Am nächsten Morgen klingelt mein Wecker mich früh aus dem Bett. Ich wollte meine Mutter nicht fragen, ob sie mich zum Flughafen fahren kann, weshalb ich ziemlich umständlich mit der Bahn fahren muss. Normalerweise hätte mich bestimmt Tim gefahren, aber den versuche ich vergeblich aus meinem Kopf zu verbannen. Ich will nicht wegen ihm weinen. Er ist es einfach nicht wert, so wie er mich behandelt hat.

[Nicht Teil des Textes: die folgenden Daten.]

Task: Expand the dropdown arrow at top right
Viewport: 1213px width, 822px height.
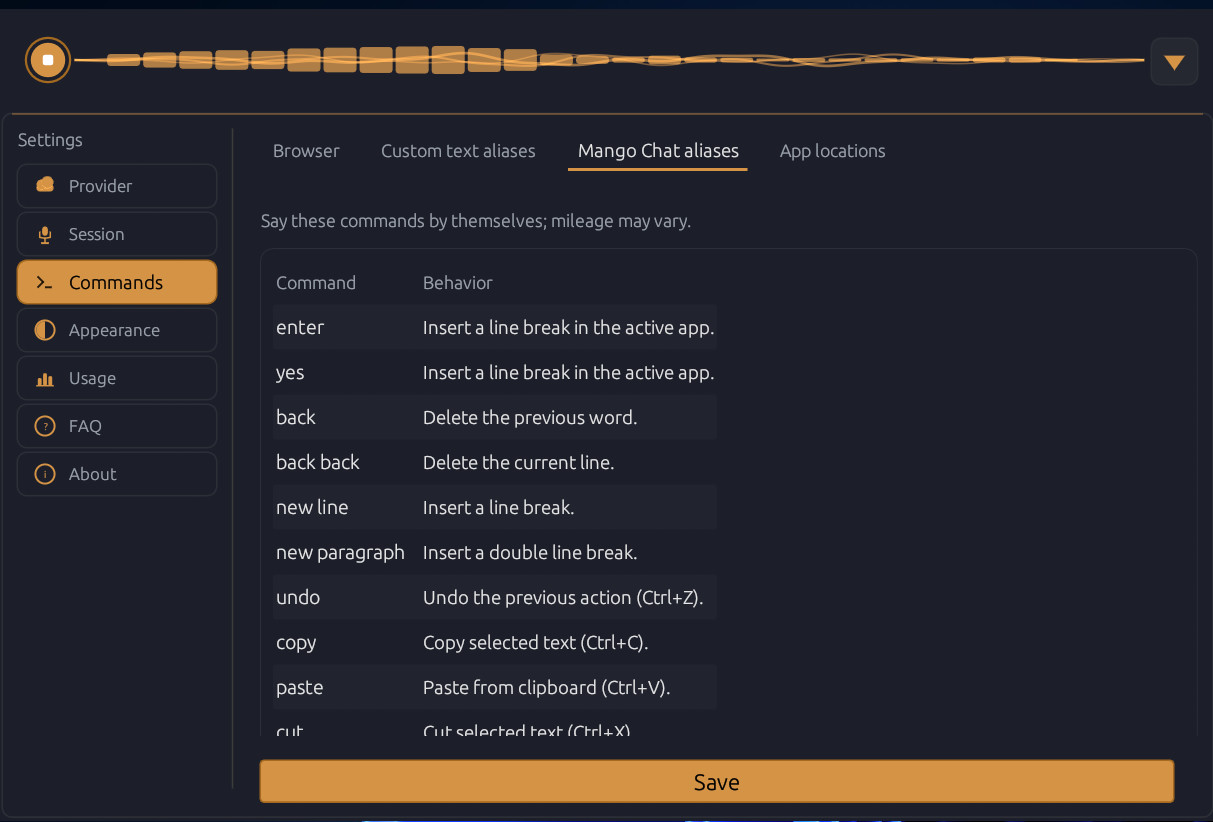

Gestern Abend bin ich noch lange ziellos durch die Stadt gelaufen, bis ich beschlossen habe, dass ich jetzt einen klaren Schlussstrich ziehen muss. Auch wenn es hart wird, ist es die beste Version um so wenig wie möglich verletzt zu werden. Ich verliere nicht nur meinen festen Freund, sondern auch meinen besten Freund und auch irgendwo meinen Job, aber darüber will ich nicht nachdenken. Viel zu tief habe ich Tim in mein Herz gelassen. Ich habe mich zum ersten Mal so wirklich geöffnet für jemanden. Wie ein Buch, dass ich ihm geschenkt habe, aber das scheint ihn ja nicht zu interessieren. Und jetzt ist es besser mich sofort wieder zu verschließen, bevor er noch mehr Seiten ausreißt und ich bald nur noch aus einer leere Hülle bestehen.

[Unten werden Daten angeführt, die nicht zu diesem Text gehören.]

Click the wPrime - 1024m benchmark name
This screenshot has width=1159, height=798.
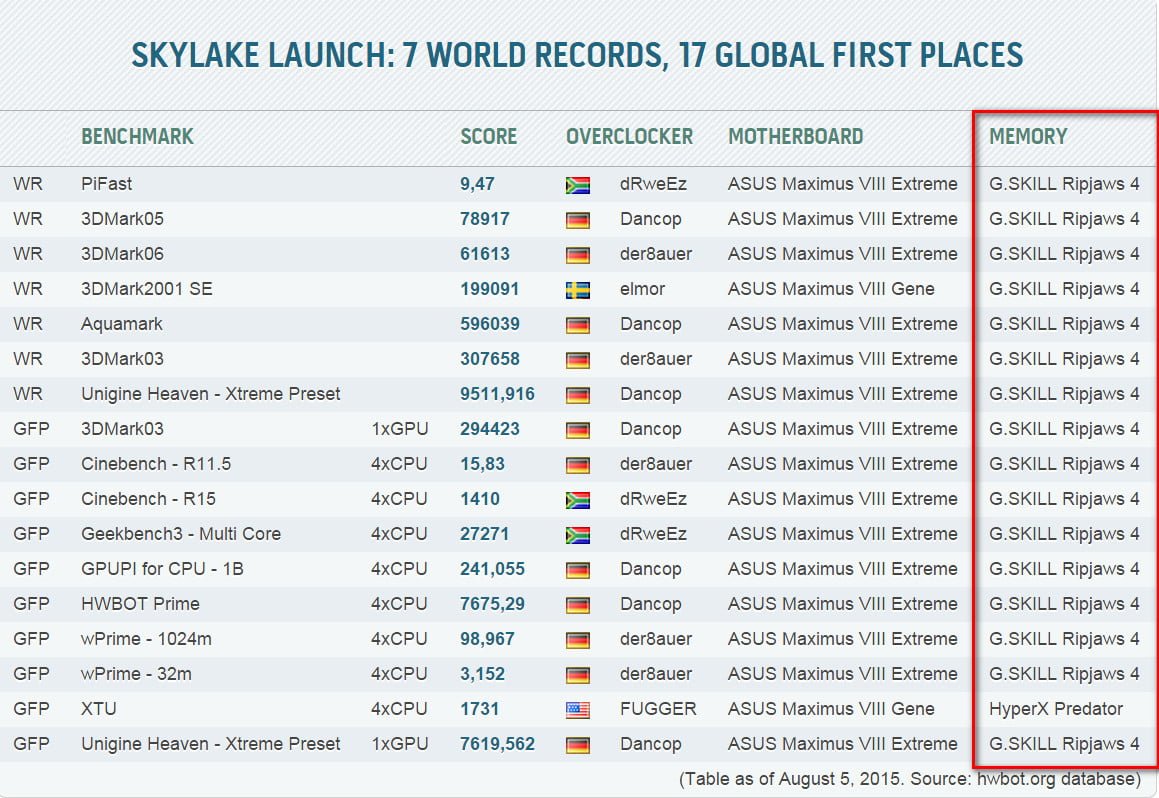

Der Flug vergeht schnell, aber so wirklich freue ich mich nicht auf die Stadt. Wie den auch ich habe mich gerade von meiner großen Liebe getrennt, von der ich geglaubt habe, dass sie für immer halten wird. Vielleicht wird irgendwann wieder jemand kommen, aber ich weiß nicht mal mehr ob ich nochmal dieses Risiko eingehen würde, mich zu öffnen. Die offenen Wunden in meine Brust schmerzen unaufhörlich.

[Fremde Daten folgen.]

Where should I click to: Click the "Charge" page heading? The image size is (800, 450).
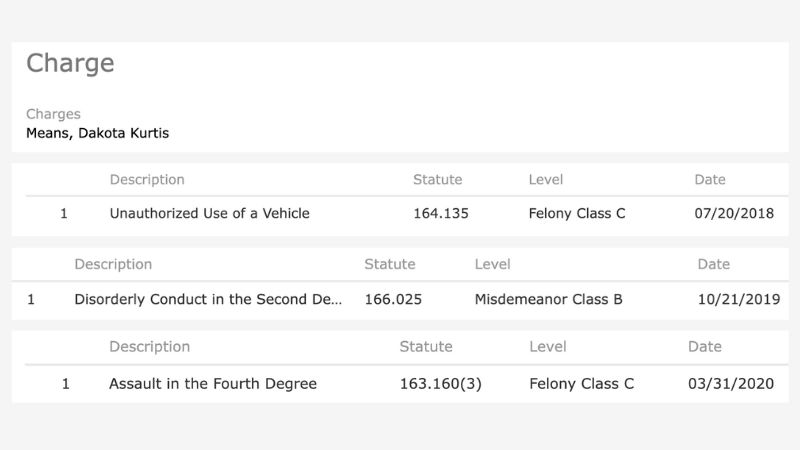(70, 64)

Ich hatte von Anfang an gewusst, dass es eine Gefahr ist mit Tim etwas anzufangen, egal wie rosig die Zukunft scheint. Und trotzdem haben wir es gemacht und ich hatte recht. Schneller als gedacht ging es jetzt zu Ende. Als er sich an Heiligabend von mir verabschiedet hat, war er so zuckersüß zu mir und alles war noch so perfekt. Wir wollten uns gar nicht trennen. Aber das Schicksal meinte es wohl gut mit mir, denn sonst hätte ich nie erfahren, wie egal ich ihm schon geworden bin, dass ich seine Aufmerksamkeit sonst nur bekomme, weil wir nur einander haben. Aber sobald ich nicht mehr da bin, vergisst er mich. Ich sollte froh sein, dass ich es schon jetzt und nicht erst in ein paar Monaten erfahren habe, dann würde es bestimmt noch tausendmal mehr wehtun.

Uninteressiert laufe ich von Sehenswürdigkeit zu Sehenswürdigkeit, aber keine fesselt mich so wirklich. Meine Reise kommt mir mehr wie eine Flucht vor der Realität vor. Vor der traurigen Wahrheit, dass ich auf meinen besten Freund reingefallen bin. Dass ich blind vor Liebe war. Liebe, die diese Person einfach nicht verdient hat.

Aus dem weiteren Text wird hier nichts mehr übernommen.